### TASK TO COMPLETE
Copy the listing word for word, starting with its first line and going on through the line that contains "(x=222, y=87)". Leave the pictures out of your copy.

### DATA LISTING
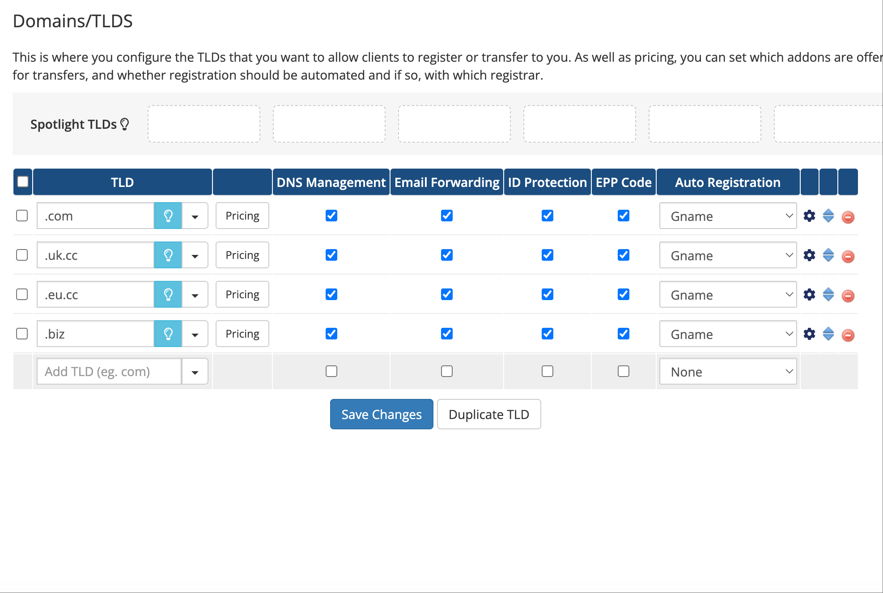883x593 pixels.
Task: Click the reorder arrows for .eu.cc row
Action: click(x=828, y=295)
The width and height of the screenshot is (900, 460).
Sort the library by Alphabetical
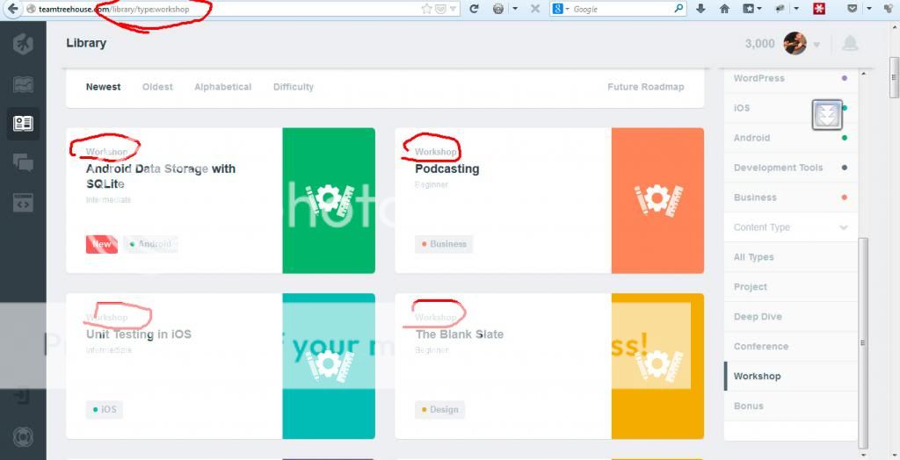(x=222, y=87)
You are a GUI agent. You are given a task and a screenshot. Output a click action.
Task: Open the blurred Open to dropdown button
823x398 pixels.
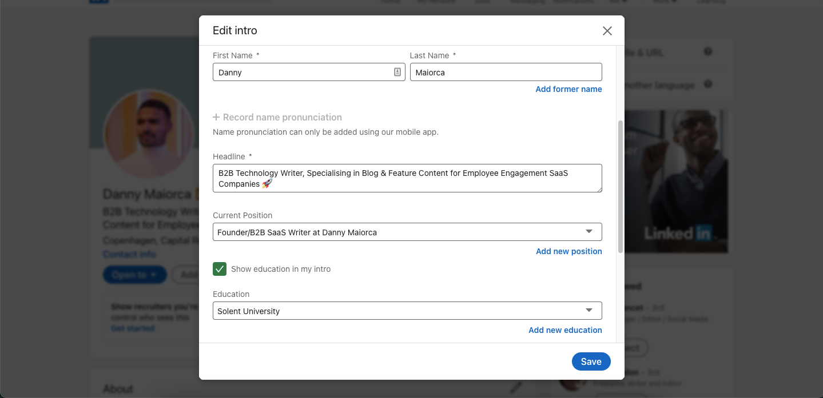134,275
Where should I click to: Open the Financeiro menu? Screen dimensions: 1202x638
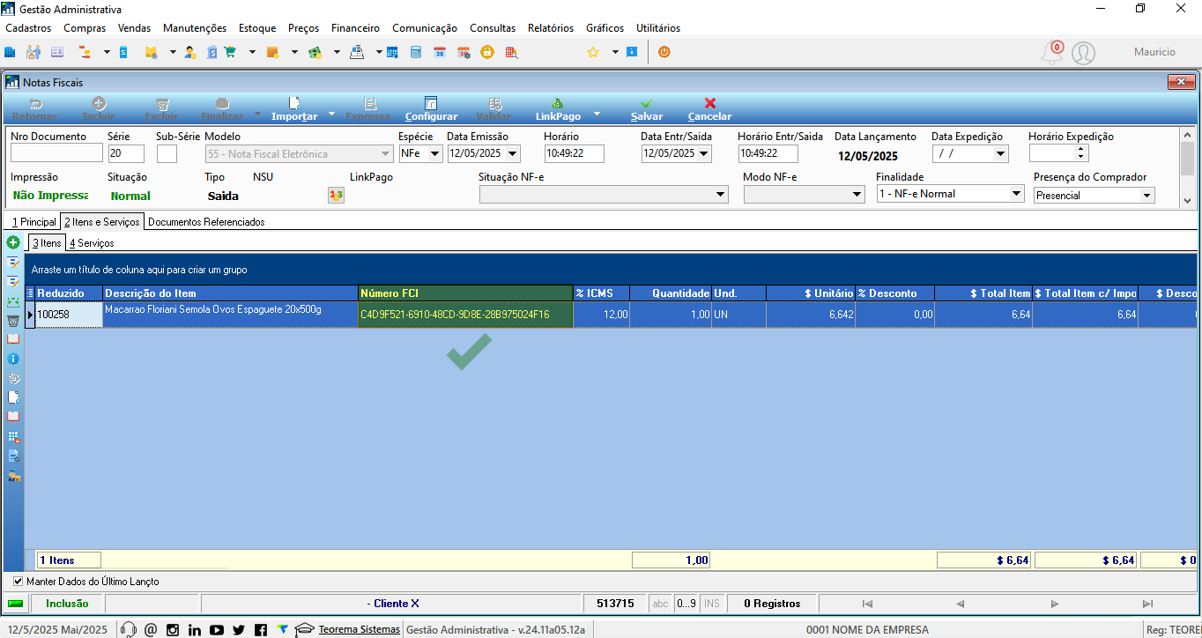[355, 28]
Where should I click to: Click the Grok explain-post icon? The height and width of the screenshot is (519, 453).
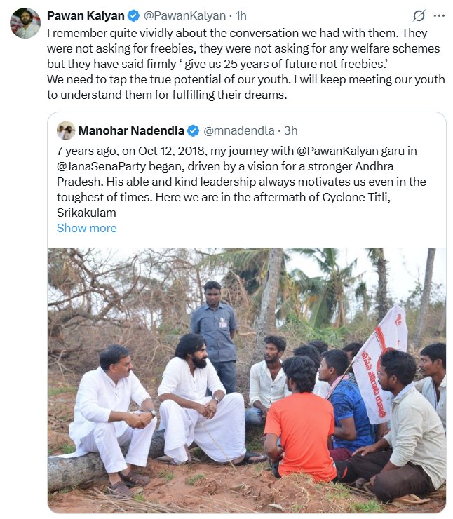tap(419, 15)
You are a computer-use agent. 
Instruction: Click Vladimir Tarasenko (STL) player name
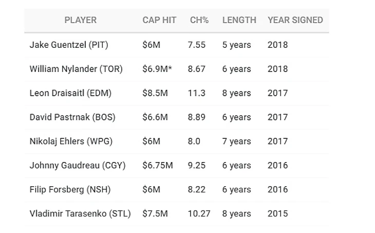[80, 214]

### ANSWER TO THE PROBLEM
883x593 pixels.
Task: Click the reorder arrows for .eu.cc row
Action: click(x=828, y=295)
The width and height of the screenshot is (900, 460).
Sort the library by Alphabetical
(x=222, y=87)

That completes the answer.